Consider you are interested in kicking out a misbehaving guest and then banning them from re-entry. If while kicking them out you are able to confiscate away their wrist band, then the problem is solved. However, what if the guest was able to get away with the wrist band still on? To block them from re-entry, it would require doormen to maintain a "black list" and for them to refer to it upon each re-entry. While this does work, maintaining and working with a "black list" has effectively all the properties of maintaining and working with a white list, which is exactly how the "continuous guest list check" mechanism works. If the doormen need to refer to a list, of any type, for each re-entry, the wrist band becomes redundant.
The analogy source
Back to the engineering world, JWT are wrist bands, while sessions are just a guest list that is continuously being referred to.
- If a server with a session mechanism has multiple instances (multi-entrance), we can either put the sessions in a central session store (central guest list), or implement sticky-sessions (re-entry is required through the same entrance).
- A JWT's secret for the signature part is a central point of failure. If it is compromised, all accounts are at risk.
- The JWT mechanism does not cope well with invalidating (banning) tokens. A blacklist is required, and it is advised to keep the expiration time of JWT low.
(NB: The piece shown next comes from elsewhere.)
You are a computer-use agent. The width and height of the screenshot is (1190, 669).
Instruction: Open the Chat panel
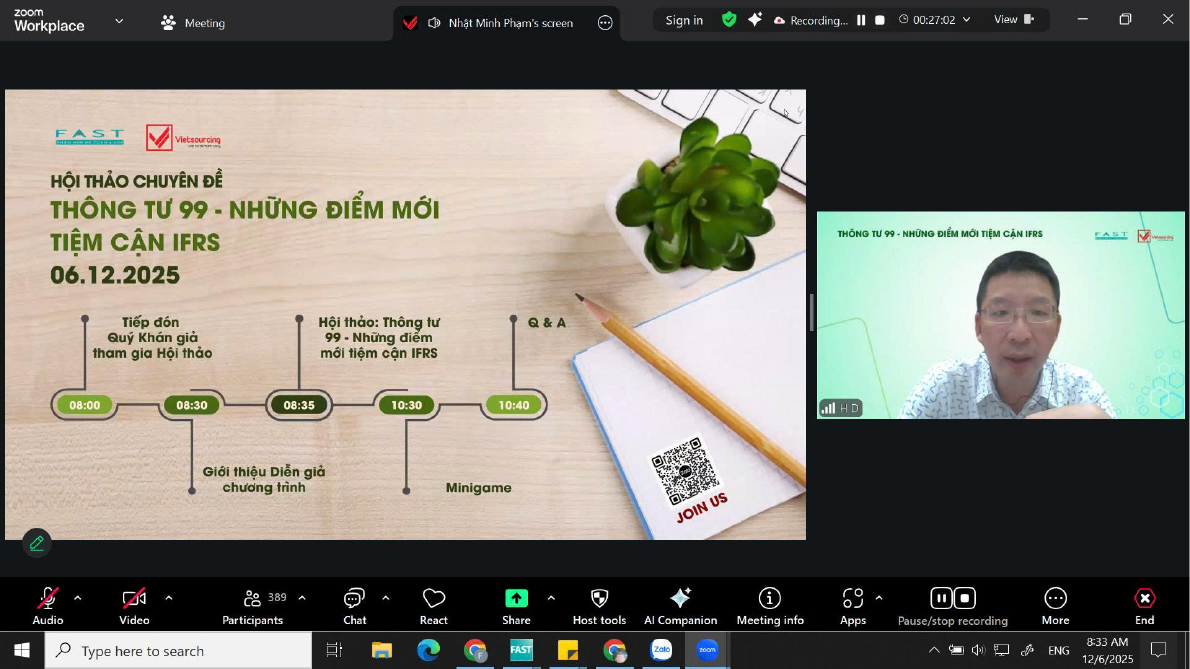coord(354,606)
JWT and sessions each have tradeoffs, which should all be considered when choosing the tool for the job. JWT seem to be a popular choice, but is it always justified? Their straightforward implementation might be appealing when hacking a quick application, similar in some ways to why people might prefer to work with NoSQL databases in the same quick-n-dirty context.
When taking the time to architect a webapp, sessions should be considered. In particular, if you are thinking about using JWT with an hmac algorithm, you should ask yourself - can your application use sessions instead?
Often, JWT receive the "scaling" argument to their favor. Are JWT easier to scale? Yes! But will that ever be an issue? In my honest opnion - no! The most scale-heavy web applications are using sessions successfully, e.g. Gmail and the rest of G-suite applications. If your webapp becomes Google-scale, then you'll also have excellent engineers by your side who will squeeze out and optimize the performance of a session-based architecture.
Sessions go well with cookies. Cookies, however, can act as a double-edged swords. In a future post I will elaborate more on this subject. As long as you understand how CSRF exploits work and follow owasp recommendations for a double layer protection, you are safe. Hopefully you can make use of a framework that has these protection layers built-in.